» **Extracted text**
********

Sensitive Detection of Proteopathic Seeding Activity with FRET Flow Cytometry.

Increasing evidence supports transcellular propagation of toxic protein aggregates, or proteopathic seeds, as a mechanism for the initiation and progression of pathology in several neurodegenerative diseases, including Alzheimer's disease and the related tauopathies. The potentially critical role of tau seeds in disease progression strongly supports the need for a sensitive assay that readily detects seeding activity in biological samples. By combining the specificity of fluorescence resonance energy transfer (FRET), the sensitivity of flow cytometry, and the stability of a monoclonal cell line, an ultra-sensitive seeding assay has been engineered and is compatible with seed detection from recombinant or biological samples, including human and mouse brain homogenates. The assay employs monoclonal HEK 293T cells that stably express the aggregation-prone repeat domain (RD) of tau harboring the disease-associated P301S mutation fused to either CFP or YFP, which produce a FRET signal upon protein aggregation. The uptake of proteopathic tau seeds (but not other proteins) into the biosensor cells stimulates aggregation of RD-CFP and RD-YFP, and flow cytometry sensitively and quantitatively monitors this aggregation-induced FRET. The assay detects femtomolar concentrations (monomer equivalent) of recombinant tau seeds, has a dynamic range spanning three orders of magnitude, and is compatible with brain homogenates from tauopathy transgenic mice and human tauopathy subjects. With slight modifications, the assay can also detect seeding activity of other proteopathic seeds, such as α-synuclein, and is also compatible with primary neuronal cultures. The ease, sensitivity, and broad applicability of FRET flow cytometry makes it useful to study a wide range of protein aggregation disorders.

********

» **Provided data**
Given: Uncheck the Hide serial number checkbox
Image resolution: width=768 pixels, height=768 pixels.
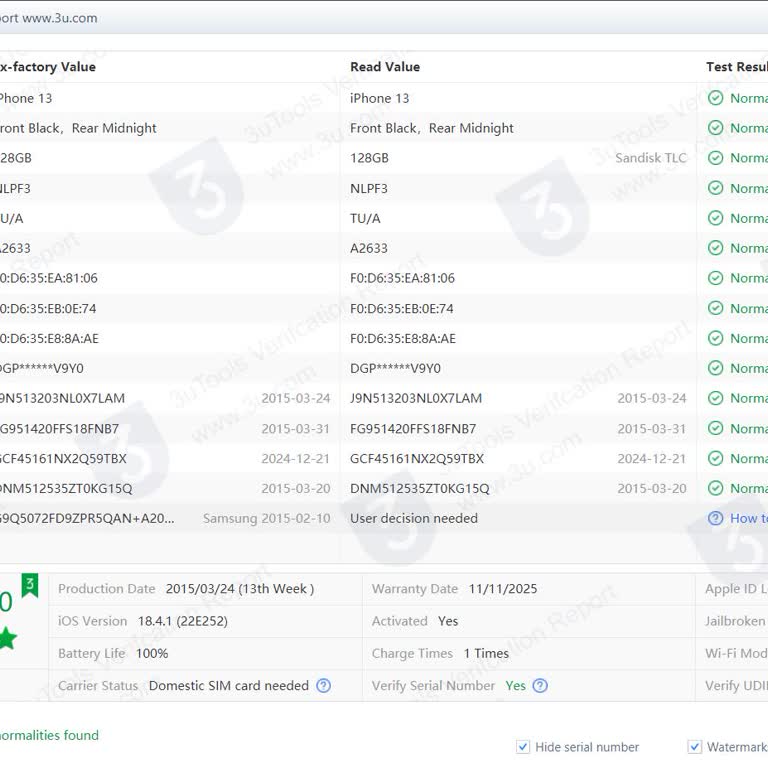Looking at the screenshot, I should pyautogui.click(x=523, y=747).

********

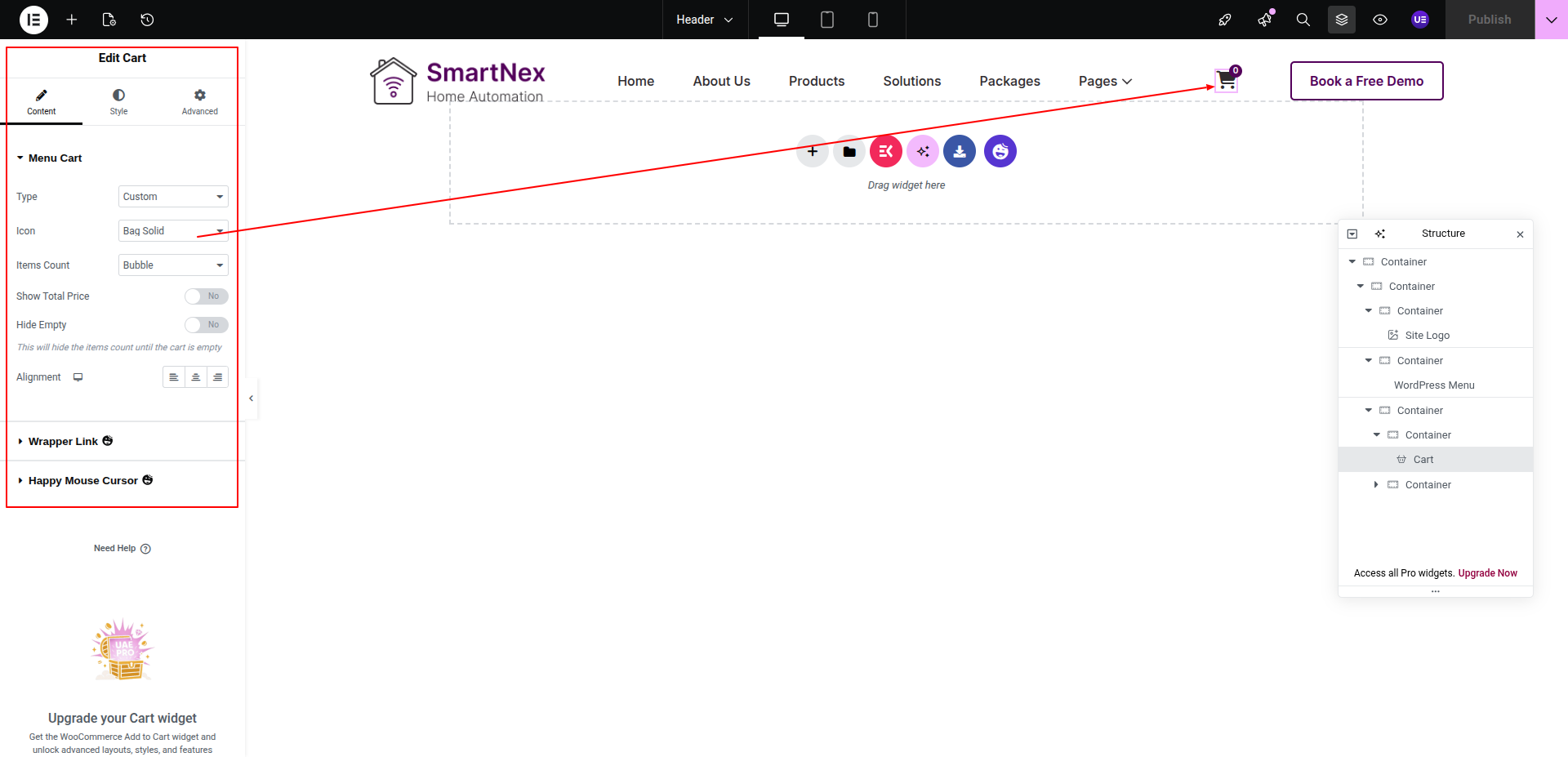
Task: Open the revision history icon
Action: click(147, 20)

********

» **Activities**
[1] Which mutation is carried by the tau repeat domain in the biosensor cells, according to the abstract on FRET flow cytometry?
[2] List each property that the abstract on FRET flow cytometry says was combined to build the seeding assay, along with what it comes from.
The listing is separate material with no connection to the abstract on FRET flow cytometry.

» **Per-task answers**
[1] The disease-associated P301S mutation.

[2]
- Specificity, from fluorescence resonance energy transfer (FRET)
- Sensitivity, from flow cytometry
- Stability, from a monoclonal cell line